Steadfast in our purpose, we now press on. We have known freedom's price. We have shown freedom's power. And in this great conflict, my fellow Americans, we will see freedom's victory.
Thank you all. May God bless.”
America was fortunate to have a hero, a president who understood the threat and had clarity of purpose and resolve. He was acting in accord with his oath of office, his conservative beliefs, and his faith. Nothing can take his heroism away. I support President Bush in the War on Terror, in his courage to lower taxes and grow the economy in spite of the trillion dollar cost of 9/11, and in his appointment of conservative judges.
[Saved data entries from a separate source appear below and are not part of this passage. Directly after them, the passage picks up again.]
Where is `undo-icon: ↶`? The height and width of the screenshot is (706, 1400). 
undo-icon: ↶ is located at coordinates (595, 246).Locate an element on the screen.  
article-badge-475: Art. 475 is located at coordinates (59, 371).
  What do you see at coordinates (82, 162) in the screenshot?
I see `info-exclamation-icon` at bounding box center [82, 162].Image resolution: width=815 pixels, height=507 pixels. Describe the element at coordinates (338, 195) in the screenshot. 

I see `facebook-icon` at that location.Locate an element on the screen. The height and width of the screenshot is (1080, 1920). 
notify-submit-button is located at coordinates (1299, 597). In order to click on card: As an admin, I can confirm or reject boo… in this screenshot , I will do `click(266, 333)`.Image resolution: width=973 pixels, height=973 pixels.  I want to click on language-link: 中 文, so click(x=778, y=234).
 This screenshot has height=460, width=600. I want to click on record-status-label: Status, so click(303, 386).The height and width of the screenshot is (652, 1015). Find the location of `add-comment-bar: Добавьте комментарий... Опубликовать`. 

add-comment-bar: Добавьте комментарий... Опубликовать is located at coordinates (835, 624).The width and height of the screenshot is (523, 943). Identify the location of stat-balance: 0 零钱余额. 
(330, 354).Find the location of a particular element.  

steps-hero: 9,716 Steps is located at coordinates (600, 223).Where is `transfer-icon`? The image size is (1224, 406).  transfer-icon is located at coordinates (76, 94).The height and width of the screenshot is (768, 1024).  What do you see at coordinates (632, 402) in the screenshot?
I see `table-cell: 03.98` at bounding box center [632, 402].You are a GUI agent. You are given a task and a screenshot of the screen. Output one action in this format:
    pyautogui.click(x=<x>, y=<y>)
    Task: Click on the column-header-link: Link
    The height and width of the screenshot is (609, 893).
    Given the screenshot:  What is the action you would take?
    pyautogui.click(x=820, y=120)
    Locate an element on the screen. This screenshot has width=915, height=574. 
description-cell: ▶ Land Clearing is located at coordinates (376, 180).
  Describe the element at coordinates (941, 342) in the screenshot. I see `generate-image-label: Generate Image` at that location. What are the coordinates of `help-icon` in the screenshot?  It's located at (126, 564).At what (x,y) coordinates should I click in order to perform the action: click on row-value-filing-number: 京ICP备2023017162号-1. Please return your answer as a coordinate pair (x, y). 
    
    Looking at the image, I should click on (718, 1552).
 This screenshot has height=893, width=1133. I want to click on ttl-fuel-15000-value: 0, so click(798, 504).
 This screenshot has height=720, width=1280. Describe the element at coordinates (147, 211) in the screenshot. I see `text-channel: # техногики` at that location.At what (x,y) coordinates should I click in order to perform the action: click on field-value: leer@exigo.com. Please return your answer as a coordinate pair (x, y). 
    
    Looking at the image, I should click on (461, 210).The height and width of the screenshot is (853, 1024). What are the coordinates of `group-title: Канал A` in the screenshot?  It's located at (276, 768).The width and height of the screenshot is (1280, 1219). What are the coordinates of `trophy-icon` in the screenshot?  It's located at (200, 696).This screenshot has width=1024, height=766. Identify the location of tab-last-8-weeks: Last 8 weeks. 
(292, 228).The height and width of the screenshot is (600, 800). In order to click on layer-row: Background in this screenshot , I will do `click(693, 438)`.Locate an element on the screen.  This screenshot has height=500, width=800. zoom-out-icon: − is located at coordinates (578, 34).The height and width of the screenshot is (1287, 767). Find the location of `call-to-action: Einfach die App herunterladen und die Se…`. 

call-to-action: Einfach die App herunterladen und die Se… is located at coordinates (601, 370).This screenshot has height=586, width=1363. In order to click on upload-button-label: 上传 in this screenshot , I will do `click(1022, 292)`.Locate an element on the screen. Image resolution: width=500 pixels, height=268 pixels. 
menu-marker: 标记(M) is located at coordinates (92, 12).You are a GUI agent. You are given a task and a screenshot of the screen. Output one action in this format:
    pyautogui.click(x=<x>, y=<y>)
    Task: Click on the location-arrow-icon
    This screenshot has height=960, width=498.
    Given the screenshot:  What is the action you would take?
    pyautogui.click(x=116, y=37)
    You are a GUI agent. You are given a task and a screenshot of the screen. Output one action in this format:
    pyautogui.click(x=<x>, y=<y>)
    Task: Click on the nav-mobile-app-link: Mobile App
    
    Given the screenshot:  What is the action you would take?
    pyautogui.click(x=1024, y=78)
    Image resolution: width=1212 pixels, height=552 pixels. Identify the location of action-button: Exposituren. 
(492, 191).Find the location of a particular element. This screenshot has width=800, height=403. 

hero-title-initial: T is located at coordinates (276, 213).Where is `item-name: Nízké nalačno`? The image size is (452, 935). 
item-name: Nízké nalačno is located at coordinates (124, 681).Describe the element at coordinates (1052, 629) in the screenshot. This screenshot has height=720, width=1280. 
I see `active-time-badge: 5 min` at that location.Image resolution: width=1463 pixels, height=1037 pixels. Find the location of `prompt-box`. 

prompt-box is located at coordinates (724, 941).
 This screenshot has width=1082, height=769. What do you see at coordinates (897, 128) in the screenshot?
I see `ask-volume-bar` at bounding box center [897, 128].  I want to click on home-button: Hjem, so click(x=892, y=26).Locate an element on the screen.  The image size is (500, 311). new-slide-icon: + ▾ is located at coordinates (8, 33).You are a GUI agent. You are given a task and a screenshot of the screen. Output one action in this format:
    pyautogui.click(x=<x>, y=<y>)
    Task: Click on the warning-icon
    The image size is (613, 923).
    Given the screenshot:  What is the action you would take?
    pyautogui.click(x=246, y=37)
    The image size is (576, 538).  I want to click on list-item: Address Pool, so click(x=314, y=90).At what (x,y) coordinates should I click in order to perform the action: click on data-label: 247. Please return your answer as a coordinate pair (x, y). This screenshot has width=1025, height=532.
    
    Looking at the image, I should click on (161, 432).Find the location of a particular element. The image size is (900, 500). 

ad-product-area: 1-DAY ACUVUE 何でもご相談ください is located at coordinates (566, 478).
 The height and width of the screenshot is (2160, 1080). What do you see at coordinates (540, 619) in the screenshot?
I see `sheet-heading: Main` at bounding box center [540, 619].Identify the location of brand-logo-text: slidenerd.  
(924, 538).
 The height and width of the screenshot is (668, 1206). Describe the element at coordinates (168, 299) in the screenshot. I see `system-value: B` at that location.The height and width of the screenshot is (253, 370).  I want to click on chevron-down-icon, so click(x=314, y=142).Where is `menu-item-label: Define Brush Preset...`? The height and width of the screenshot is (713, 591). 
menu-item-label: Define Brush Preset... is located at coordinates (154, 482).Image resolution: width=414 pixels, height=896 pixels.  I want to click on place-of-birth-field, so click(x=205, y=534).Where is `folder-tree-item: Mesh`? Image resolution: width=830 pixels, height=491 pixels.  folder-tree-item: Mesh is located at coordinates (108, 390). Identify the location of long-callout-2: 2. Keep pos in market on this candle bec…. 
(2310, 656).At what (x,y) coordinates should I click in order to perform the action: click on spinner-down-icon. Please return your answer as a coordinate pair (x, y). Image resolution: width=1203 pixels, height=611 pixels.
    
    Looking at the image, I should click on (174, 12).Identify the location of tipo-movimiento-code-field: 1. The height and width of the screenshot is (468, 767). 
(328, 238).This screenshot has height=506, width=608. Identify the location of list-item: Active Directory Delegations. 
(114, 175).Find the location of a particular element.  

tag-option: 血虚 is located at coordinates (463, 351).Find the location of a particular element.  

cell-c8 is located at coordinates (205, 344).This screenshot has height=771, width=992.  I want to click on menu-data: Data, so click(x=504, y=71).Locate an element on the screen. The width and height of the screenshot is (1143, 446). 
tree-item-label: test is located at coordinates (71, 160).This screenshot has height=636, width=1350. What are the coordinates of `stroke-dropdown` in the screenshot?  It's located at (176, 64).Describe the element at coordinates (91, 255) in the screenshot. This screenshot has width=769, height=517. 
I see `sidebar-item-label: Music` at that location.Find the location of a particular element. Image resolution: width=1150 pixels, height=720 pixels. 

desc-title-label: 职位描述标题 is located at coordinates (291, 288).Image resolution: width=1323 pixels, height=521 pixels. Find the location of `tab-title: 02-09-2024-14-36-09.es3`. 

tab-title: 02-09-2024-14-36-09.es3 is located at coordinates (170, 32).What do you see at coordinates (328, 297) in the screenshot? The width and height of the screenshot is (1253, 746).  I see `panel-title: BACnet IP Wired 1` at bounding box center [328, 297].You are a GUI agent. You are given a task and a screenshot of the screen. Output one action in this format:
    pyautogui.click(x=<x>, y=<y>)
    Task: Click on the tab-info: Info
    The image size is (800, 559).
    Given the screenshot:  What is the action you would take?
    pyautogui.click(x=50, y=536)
This is not to say that President Bush has not made mistakes and at times drifted left more in accord with political correctness than heroism. His collaboration with Ted Kennedy, former President Clinton, President Vicente Fox and others on the radical left have cost him way more than he could ever hope to gain. A marked characteristic of political correctness is the tactic of attacking your opponent rather than his arguments. Unfortunately President Bush, the White House, and his supporters have done this all too often. The patriotic Minutemen are not vigilantes. There are honest conservatives who have legitimate concerns about the Dubai ports deal; they are not “Islamophobes”. There are compassionate people of faith who are deeply concerned about the poor and unfortunate but who still see the rule of law as necessary to preserve justice for rich and poor alike. Loving America first and foremost does not make you an isolationist nor a racist. When I criticize President Bush’s actions and policies I am not attacking him. You already know I think he is a hero. I am not disloyal to our President, nor am in league with the radical left who seek to destroy him.
With this background, the third posting on this topic will be about the President’s Constitutional duties to our national security and sovereignty. I will try to assess how he is meeting them in several areas.


2 Comments:
Excellent intro..I will withhold my ahem 'brilliance" till it all unfolds..Heh.
Thank you for your comments.
And, thanks for waiting, there are a few more to come.